Superhot may come across as a simple first person shooter puzzle game with a unique aesthetic design — however, it is not quite that simple. Essentially, you are playing a game within a game. There is you, the physical player, and there is the player on the screen. While you are physically playing Superhot, the virtual player in-game is also playing a game called Superhot.
Navigating through an older operating system, the player in-game receives a file titled “Superhot” . After being nagged into playing the game via online chat, the player decides to boot up the file. There are many times during the player’s time with Superhot, that they are pulled out to receive bits of story from this online chat. This alluring feeling of being “trapped under a microscope” by the file’s A.I, makes the Superhot that exists within the game, seem very self-aware and at times, toying with you.
“Time only moves when the player does” is the simplest way to explain the mechanics of Superhot. Everything moves at an incredibly slow pace when the player is idle. When the character begins to move, so does everything else. This is how the player can bob and weave throughout the constant barrage of bullets and plan actions in accordance with enemy placement.
Many different options are at the player’s disposal when it comes to taking out enemies. Picking a gun from a wide variety of options is usually the best choice, but swords and bats are also good supplements. If the player ends up without a weapon, they have the option of beating the enemy down while scouring the environment for more effective ammunition. Once a weapon has been exhausted of ammo, the player can then throw it at the nearest enemy.
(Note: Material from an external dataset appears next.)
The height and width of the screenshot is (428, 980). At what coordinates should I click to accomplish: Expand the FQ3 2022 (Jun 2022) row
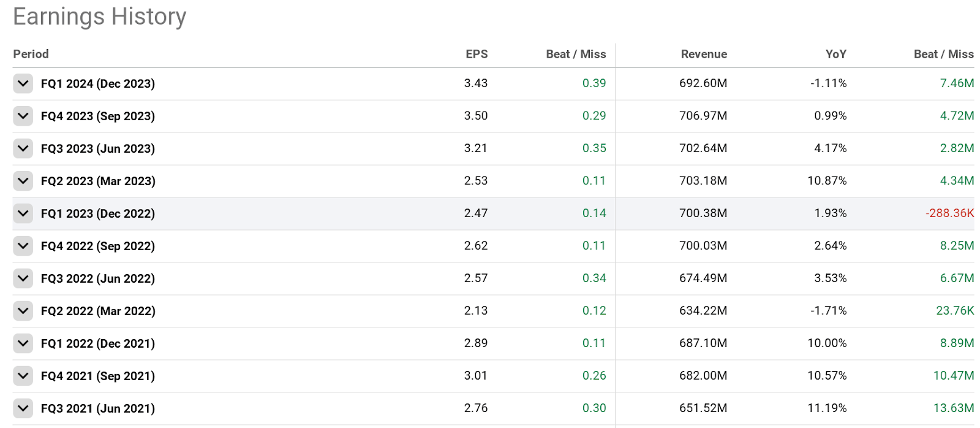click(23, 278)

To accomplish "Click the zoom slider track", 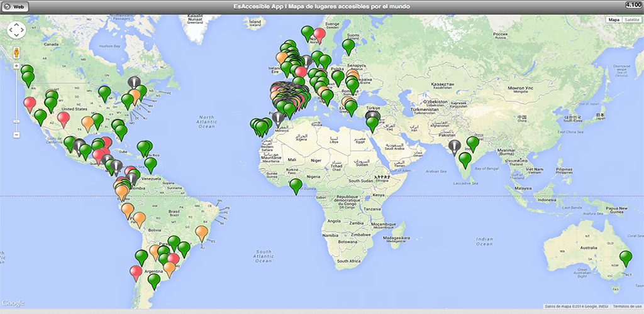I will pyautogui.click(x=16, y=100).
Although an impulsive move, throwing weapons is often times just as effective as landing a direct punch.
After the player completes the scenario, a real-time replay is shown while the phrase, “Super. Hot.” is repeated and flashes on screen. Scrolling through each kill is easy and worth watching if you want to see it in real time. These clips can be saved and uploaded to Killstagram, where players can share their best Superhot runs. Yes, that is an Instagram reference.
When the main game is complete, Endless Mode is unlocked. This functions as a survival mode where the player tries to survive against relentless hordes of red enemies. These settings can be changed according to the player’s skill and desired challenge.
The environments in Superhot are excessively white and resemble something akin to the dated designs of virtual reality. Enemies are faceless red polygonal people that blend well within the visual presentation of its ambiance. Although these aesthetics are visually appealing, nothing is quite as satisfying as breaking a bat over an enemy’s head, only to hear the satisfying noises of their heads exploding (I’m mentally stable, I swear).
Considering Superhot’s “game within a game” plot line, enticing art style, and rewarding gameplay system, I personally enjoyed my time with this game. However, considering the game’s short length and its somewhat over-reaching flash and allure, Superhot wears a hefty price tag. This is especially true considering the minimal amount of content it delivers. Regardless, the concept behind the game alone is what makes it worth checking out.
This review of Superhot is based on a digital copy for PC which was provided by the publisher.